…Give it a few years.
|I just realized that the scenes in the OP are making more and more sense as the series continues on. Like Jonah in the car watching the 3 figures go by. I assume those are the children he saved. Also, that scene with the boat in a storm makes more sense too after this episode. Yes, OPs are generally full of spoilers, but I rather like how vague this one is being.|
As if to answer my comments from last week, this week focused more on Tojo as a character. …Kind of. My list of adjectives to describe him hasn’t gotten any larger, but at least we know how and why he left the SR and joined Kasper. Funny how Kasper found Tojo in less than 20 minutes, but he couldn’t figure out a phantom company without Tojo. …Or since Tojo said that it was like the whole thing was set up, maybe Hinoki had a hand in that discreetly. I wouldn’t doubt it seeing how well Hinoki handles information. Anyways, back to Tojo, he never exactly stated why he wouldn’t leave Koko. However, since his main problem with the SR was how they abandoned their allies, I assume he wouldn’t leave because Koko abandons no one from her team.
Speaking of Koko, she was definitely worried when Jonah reported that Tojo had been shot. I don’t blame her, after what happened with R. On the bright side though, Tojo was for the most part miraculously unwounded and the team numbers remain the same. I just thought it was a nice shout out that Koko hadn’t completely forgotten about R.
In the end, it looks like Hinoki kind of just left the SR to run off to their deaths in order to escape his own phantom company. It’s not quite betrayal since this is what they wanted, but from the ending conversation, it sounds like he knew that he was sending them off to their deaths. …Which is just as well since they didn’t seem to give Kasper a hard time at all, and Koko only had a lengthy car chase scene. To be fair, I doubt many people could withstand a surprise attack from a helicopter of gunmen, but it was kind of pathetic watching them all get taken out so easily. I’m looking at you, girl with the :3 face.
Anyways, killing them was probably the only way Hinoki could truely escape. He was the foundation of the company, and it had morphed over the years into something he couldn’t control anymore (and control over things seems like it would be vital in his business). Sure, Hinoki probably could have walked out and let it go where it willed afterwards (after being together so long, I don’t think it would have dissolved peacefully if he left), but it probably gave him more peace of mind to just end the thing entirely. At least now, he can go live with his wife and child with no fear of it coming back to haunt him.
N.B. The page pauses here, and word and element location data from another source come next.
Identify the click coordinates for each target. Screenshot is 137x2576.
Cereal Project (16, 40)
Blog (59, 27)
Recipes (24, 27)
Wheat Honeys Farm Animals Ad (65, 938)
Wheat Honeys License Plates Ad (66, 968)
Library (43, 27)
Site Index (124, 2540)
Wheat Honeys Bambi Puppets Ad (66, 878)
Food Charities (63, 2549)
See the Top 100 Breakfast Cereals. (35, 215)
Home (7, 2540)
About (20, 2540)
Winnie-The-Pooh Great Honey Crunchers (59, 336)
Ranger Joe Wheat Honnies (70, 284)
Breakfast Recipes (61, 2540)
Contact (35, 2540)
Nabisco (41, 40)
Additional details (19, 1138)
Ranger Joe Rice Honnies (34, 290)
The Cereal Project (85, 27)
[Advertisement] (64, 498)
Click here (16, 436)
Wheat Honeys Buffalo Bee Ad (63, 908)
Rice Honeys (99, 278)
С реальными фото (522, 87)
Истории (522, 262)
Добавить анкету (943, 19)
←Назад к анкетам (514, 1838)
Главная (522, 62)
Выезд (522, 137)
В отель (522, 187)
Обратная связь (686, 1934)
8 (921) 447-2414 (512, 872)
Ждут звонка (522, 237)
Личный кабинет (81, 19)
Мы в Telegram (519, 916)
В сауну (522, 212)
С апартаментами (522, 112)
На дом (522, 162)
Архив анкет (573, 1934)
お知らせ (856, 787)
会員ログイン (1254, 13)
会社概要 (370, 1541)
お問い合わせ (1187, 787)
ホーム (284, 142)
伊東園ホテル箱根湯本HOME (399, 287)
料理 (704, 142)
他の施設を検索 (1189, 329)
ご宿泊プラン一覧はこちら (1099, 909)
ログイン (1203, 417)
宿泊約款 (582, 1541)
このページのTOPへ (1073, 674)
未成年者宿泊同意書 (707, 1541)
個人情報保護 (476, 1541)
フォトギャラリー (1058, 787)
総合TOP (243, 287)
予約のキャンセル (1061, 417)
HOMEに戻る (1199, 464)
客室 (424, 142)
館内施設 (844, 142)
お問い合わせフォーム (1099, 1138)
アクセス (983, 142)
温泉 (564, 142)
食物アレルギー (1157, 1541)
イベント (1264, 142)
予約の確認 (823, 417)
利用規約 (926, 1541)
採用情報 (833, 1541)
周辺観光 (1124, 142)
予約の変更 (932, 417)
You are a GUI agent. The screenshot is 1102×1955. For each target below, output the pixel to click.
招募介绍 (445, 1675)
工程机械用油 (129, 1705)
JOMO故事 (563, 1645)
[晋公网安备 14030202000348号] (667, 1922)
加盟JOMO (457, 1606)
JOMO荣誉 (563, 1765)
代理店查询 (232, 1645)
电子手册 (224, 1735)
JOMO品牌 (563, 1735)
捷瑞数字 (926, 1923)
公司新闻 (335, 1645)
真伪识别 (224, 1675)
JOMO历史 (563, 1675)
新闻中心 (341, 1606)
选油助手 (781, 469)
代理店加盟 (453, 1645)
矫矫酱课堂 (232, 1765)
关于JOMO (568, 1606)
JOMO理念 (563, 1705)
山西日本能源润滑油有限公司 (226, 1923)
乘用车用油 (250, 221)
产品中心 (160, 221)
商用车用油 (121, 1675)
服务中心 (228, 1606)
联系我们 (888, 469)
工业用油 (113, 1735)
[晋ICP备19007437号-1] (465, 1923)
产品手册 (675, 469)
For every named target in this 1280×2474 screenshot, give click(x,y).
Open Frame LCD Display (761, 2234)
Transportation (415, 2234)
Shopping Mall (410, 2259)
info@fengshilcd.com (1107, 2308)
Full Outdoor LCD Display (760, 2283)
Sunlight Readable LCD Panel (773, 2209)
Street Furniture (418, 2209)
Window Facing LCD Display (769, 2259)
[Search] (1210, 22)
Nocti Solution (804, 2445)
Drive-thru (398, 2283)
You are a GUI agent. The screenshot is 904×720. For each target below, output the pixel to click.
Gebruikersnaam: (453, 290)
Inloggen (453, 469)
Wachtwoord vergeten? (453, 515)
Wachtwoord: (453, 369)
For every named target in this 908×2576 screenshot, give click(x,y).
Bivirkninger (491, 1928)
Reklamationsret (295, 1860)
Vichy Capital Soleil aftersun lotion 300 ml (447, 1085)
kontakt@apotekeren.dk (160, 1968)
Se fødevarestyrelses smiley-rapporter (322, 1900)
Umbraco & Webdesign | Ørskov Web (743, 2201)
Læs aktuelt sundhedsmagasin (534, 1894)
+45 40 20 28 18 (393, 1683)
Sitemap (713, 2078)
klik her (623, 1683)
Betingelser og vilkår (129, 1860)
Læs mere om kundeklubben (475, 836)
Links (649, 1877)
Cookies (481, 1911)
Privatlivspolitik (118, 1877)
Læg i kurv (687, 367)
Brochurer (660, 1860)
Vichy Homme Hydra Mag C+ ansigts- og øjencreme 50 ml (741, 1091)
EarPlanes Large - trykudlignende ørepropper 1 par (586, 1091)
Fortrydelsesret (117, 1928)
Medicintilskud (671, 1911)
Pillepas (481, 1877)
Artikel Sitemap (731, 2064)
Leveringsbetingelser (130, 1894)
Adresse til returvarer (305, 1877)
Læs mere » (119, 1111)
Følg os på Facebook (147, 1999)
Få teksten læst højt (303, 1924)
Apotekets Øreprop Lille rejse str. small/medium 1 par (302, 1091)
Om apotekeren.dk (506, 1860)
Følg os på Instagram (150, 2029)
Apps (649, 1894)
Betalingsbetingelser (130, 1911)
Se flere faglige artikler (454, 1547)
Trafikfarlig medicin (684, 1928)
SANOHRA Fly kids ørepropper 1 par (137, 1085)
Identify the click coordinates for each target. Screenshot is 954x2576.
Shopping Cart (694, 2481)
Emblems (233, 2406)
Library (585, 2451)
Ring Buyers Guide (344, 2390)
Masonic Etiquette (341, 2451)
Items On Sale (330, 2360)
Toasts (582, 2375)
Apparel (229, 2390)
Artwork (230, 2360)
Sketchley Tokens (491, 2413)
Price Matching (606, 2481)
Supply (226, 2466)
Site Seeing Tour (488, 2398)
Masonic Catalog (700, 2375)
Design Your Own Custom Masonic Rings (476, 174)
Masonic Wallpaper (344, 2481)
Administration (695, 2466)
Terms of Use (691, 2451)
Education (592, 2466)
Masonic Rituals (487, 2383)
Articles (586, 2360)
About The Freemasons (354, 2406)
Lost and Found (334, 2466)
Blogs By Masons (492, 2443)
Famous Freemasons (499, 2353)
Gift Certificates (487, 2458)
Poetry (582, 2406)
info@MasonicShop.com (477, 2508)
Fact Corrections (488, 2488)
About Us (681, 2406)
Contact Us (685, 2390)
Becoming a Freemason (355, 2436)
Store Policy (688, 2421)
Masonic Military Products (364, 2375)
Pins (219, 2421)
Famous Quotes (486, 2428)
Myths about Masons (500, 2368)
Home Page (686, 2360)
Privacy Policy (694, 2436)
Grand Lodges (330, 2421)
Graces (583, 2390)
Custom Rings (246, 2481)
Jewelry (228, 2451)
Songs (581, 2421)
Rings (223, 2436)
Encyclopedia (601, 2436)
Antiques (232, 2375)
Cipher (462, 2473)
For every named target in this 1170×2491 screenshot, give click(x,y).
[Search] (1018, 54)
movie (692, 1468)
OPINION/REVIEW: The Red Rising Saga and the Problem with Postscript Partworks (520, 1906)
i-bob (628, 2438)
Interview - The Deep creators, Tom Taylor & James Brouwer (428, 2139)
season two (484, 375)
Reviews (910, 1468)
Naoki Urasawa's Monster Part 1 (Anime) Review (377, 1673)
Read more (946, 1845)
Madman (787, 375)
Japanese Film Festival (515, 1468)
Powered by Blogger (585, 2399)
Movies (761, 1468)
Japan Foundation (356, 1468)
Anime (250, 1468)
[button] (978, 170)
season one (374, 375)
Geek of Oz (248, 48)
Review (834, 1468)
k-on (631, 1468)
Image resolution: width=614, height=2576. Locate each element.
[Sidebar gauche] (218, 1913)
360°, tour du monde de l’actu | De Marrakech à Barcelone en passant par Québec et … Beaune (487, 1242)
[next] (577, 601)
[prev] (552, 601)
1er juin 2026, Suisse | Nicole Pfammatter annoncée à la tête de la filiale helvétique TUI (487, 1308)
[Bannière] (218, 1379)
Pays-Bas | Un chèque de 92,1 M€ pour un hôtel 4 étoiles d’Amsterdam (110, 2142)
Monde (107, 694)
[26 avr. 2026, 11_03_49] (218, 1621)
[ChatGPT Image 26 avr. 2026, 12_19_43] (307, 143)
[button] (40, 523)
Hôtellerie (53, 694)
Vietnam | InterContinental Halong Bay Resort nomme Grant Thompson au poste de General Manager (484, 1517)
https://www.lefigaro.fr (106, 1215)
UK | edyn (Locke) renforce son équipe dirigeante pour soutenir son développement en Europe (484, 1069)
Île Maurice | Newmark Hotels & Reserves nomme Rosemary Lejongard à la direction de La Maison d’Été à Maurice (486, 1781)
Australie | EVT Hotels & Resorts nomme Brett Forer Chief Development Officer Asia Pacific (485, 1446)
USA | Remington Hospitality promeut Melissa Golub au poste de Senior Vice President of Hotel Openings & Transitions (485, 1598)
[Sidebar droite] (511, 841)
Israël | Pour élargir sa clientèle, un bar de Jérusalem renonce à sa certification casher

As for his subordinate’s deaths, it doesn’t seem like that would haunt him either.
To sum up the arc and bring it back to the title, I guess you could say that Hinoki decided to abandon his well built castle of lies. While against the Hekmatyar family, the SR didn’t seem… that… skilled (to put it nicely), Hinoki seemed to be a master at controlling information. I’m sure that if he actually had intentions of beating Kasper and Koko, they would have had a harder time against the SR. If Tojo didn’t know what part of Hinoki’s life was a lie and how much was true, I imagine most of the SR didn’t either. You’d think that him abandoning the Cubans in order to fulfil a mission would have tipped at least some of the SR off that Hinoki was a man who didn’t really care about who he left to die. Oh well.
Look. It’s practically point blank.
…I can’t believe that a guy was killed right in front of a crowd and the Japanese were so calm about it. I get that the country is peaceful, but hell, normally someone pulling out a gun and open firing would be cause for alarm, no matter where people are. They noted that he was bleeding in the same tone Chiquita noted to Kasper that they had assassins (only she could actually figure out what was going on). There was no panic in there whatsoever. I also can’t believe that Tojo was shot at with that gun from such a short distance and only had two bullet wounds, but that’s a different story. I don’t know the accuracy for that gun in real life, but from the anime, I’m just going to assume that it’s really bad since it also completely missed Jonah. …Either that or the SR person just absolutely sucked at aiming.
This was one of the less coherent episodes of Perfect Order thus far. Though that’s probably acceptable since the arc was dealing with a rather vague character. I can’t say that I really understand why the SR hated Tojo for leaving so much, even after they seemed to make it pretty clear that they didn’t like him in the first place (was it because he left and then immediately went to work for a different company? Why?), but that ending conversation with Hinoki brought things to a close rather nicely. They weren’t really direct with explaining things this episode, (like why Tojo would stay with Koko,) but the reasons behind things were easy enough to figure out with a bit of thought. The action made for a nice change of pace as well. …When it made sense. Maybe it wasn’t on par with the ass kicking Chiquita did last episode, but car chases are always interesting to watch. …In the end I’m just grateful that we didn’t have to go through another one of Tojo’s explanations.
It looks like Wiley is up next for character background stories. …If I remember correctly, he’s the one that likes explosives.